И расхохотались.
— Позволь спросить, — начал я. — В чем тебя обвинили?
Олсон взглянул на потолок, вытянув тощую, в морщинах шею, похожую на какой-то несъедобный экологически чистый овощ в магазине диетических продуктов.
— Меня обвинили и признали виновным в высказывании грубых непристойностей в адрес молодой женщины. Так называемая жертва была восемнадцати лет от роду, вместе со мной она участвовала в неформальной программе исследования. Пару лет я занимался эротическим оккультизмом. Начал с группой из десяти-двенадцати человек, потом она уменьшилась почти вполовину, знаешь, как это бывает, а под конец остались я да Мелисса. В общем, нам удалось продлить акт до бесконечности. К несчастью, она проболталась об этом подвиге своей мамаше, и та просто взбесилась и подняла шум на всю вселенную. В итоге полиция нравов Блумингтона взяла меня тепленького прямо в бесплатной служебной квартире и отвезла в участок.
Олсон снова взглянул на дверь.
— Индиана, оказывается, самый ханжеский штат в Америке.
— Ты сидел в тюрьме штата Индиана?
— Начал в Терре-Хот, затем перевели в Льюисбург, Пенсильвания. Через шесть месяцев отправили сюда, в Пекин, Иллинойс. Им доставляет удовольствие выбивать человека из равновесия. Но я могу заниматься своим делом в тюрьме с таким же успехом, как и в любом другом месте.
Прибыли кальмары. Мы взялись протыкать жареных моллюсков и отправлять в рот. Дон Олсон откинулся на спинку стула и застонал от удовольствия.
— Наконец-то нормальная еда! Тебе не понять.
Я согласился: мне не понять.
— Дело? Что за дело? Что можно делать в тюрьме?
— Общаться с заключенными. Учить по-другому думать о том, что они сделали и где оказались.
Олсон вновь принялся за еду, но объяснений не прервал. Кусочки кальмаров и теста иногда выскакивали у него изо рта. Взгляды на дверь словно расставляли знаки препинания в предложениях.
— Ну, что-то вроде социальной помощи.
— Социальной помощи.
— Плюс старые заклинания от порчи, — сказал Олсон, пошевелив растопыренными пальцами. — Пока не зашкварчит, стейка не продашь.
Эшли забрала тарелку Олсона, постаравшись не подходить близко к нему.

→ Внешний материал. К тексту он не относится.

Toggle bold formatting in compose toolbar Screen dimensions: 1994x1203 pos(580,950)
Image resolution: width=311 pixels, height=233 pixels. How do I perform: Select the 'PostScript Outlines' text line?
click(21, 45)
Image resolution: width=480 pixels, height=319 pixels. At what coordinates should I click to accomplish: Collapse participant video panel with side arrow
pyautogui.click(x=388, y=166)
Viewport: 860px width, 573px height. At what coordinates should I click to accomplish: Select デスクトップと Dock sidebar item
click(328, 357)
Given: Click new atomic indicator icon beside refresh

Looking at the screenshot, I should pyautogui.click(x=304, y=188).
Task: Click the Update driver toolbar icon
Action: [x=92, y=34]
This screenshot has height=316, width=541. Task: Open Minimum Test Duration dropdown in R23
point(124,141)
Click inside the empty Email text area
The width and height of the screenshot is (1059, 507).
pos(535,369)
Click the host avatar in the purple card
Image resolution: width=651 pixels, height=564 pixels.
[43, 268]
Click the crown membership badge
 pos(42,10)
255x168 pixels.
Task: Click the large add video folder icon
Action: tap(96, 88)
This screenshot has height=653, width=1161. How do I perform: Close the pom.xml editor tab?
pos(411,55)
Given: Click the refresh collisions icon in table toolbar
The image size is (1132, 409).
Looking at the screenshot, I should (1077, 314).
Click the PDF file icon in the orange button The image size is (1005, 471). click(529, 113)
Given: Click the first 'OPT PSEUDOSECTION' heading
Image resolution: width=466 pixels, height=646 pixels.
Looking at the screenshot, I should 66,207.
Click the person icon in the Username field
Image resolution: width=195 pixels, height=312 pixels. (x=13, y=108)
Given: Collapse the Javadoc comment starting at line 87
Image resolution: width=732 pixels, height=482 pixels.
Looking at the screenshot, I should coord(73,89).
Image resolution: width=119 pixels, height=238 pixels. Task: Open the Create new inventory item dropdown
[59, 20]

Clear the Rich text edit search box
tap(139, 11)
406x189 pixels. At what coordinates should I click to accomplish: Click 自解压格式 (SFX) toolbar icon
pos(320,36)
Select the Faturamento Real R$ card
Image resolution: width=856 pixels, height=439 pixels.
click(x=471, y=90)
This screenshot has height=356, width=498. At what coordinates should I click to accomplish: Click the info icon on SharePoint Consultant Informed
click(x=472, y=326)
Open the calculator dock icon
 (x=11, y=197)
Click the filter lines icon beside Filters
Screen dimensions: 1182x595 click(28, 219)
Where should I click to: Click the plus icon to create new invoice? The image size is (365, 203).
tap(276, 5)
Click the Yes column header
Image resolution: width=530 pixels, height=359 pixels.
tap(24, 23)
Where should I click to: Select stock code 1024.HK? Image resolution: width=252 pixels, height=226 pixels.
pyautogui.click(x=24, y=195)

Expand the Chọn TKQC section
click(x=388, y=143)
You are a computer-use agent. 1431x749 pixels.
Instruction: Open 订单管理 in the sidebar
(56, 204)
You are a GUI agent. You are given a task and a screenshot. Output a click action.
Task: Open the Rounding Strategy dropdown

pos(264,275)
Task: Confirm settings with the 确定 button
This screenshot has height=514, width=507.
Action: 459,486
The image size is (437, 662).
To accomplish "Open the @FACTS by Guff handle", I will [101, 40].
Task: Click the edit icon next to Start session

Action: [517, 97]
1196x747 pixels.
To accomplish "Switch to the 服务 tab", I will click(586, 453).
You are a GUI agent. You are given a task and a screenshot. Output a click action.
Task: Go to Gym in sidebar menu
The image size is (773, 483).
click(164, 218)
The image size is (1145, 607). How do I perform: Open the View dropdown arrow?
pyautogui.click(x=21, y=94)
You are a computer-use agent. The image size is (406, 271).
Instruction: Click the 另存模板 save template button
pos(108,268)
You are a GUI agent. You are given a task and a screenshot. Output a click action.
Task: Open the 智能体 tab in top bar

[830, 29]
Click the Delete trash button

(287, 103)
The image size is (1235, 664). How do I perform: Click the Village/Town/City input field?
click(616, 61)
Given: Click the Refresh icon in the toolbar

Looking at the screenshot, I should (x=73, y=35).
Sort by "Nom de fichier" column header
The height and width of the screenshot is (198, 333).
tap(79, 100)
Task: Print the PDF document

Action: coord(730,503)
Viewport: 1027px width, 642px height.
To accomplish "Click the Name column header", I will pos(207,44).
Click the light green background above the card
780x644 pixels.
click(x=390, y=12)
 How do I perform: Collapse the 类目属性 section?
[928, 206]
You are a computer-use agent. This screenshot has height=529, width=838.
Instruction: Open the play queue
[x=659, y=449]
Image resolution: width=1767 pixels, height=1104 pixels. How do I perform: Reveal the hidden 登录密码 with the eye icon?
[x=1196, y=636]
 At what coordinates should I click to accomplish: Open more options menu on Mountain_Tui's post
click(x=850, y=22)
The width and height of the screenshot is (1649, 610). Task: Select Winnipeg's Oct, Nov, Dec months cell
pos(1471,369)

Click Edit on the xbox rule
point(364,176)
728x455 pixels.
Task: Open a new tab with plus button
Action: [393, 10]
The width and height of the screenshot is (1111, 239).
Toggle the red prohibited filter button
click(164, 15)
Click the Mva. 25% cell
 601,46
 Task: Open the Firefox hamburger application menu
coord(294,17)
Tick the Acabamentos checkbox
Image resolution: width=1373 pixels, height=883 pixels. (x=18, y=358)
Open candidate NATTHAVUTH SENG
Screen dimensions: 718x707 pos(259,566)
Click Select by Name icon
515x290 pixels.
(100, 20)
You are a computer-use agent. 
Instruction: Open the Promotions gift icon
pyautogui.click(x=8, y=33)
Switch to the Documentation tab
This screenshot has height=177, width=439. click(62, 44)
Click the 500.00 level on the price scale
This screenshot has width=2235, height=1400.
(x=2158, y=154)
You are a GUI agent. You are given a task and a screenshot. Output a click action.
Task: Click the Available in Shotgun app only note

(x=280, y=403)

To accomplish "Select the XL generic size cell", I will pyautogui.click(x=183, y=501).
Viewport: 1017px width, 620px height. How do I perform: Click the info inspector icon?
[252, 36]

Вернувшись с маленьким, но тяжело груженным подносом, она пустила по столу тарелки с изяществом крупье.
Олсон отхватил ножом кусок свиной отбивной и поднес ко рту.
— Ух, — сказал он, чуть пожевав, — обалдеть… Здесь ребята знают, как готовить свинью, ага.
Он перестал ухмыляться, проглотил.
— Когда мы все влюбились в Спенсера Мэллона, Минога была вместе с Гути, Ботиком и мной. А вот почему не было тебя, я никогда не понимал. С нами тебя не было, но ты наверняка слышал обо всем.
— Не обо всем, — сказал я. — Но я просил тебя прийти сюда не только поэтому.
Олсон дал знак официантке освежить напитки и еще разок взглянул на дверь.
— Я так думаю, ты тогда просто решил оставаться в стороне. А по сути, мне, во всяком случае, так запомнилось, тебе было страшно от всего, чем мы занимались.
— Я не видел смысла изображать из себя студента колледжа. Особенно Гути, бог ты мой. А от вашего «гуру» меня просто воротило.
Я смотрел, как Олсон ест. Потом разрезал гигантский гамбургер и откусил небольшой кусок от истекающей соком половинки.
— Мэллон наслал проклятие на всех вас, включая мою жену.
Олсон уставился на меня. Словно включили мощный аккумулятор, словно внезапно ожила статуя.
— Господи, да ты все еще ломаешь голову над этим. И все так же дрожишь от страха. — Он покачал головой, улыбаясь. — Ты в самом деле полагаешь, что существует разница между благословением и проклятием? Если так, ты очень меня удивишь.
— Брось, — сказал я, отчасти застигнутый врасплох его проницательностью. — Ты-то хоть не корми меня мэллоновской туфтой.
— Называй как хочешь, — сказал Олсон, переключая все внимание на свежую «Маргариту». — Но я б сказал, те же принципы разделяю и я. И Минога.
— Я же просил: Ли Труа.
— Как скажешь.
Я резал огромный гамбургер, не спуская глаз с Дона Олсона. Я пытался понять, как далеко он зашел.
— Ты попал в тюрьму из-за благословения Мэллона?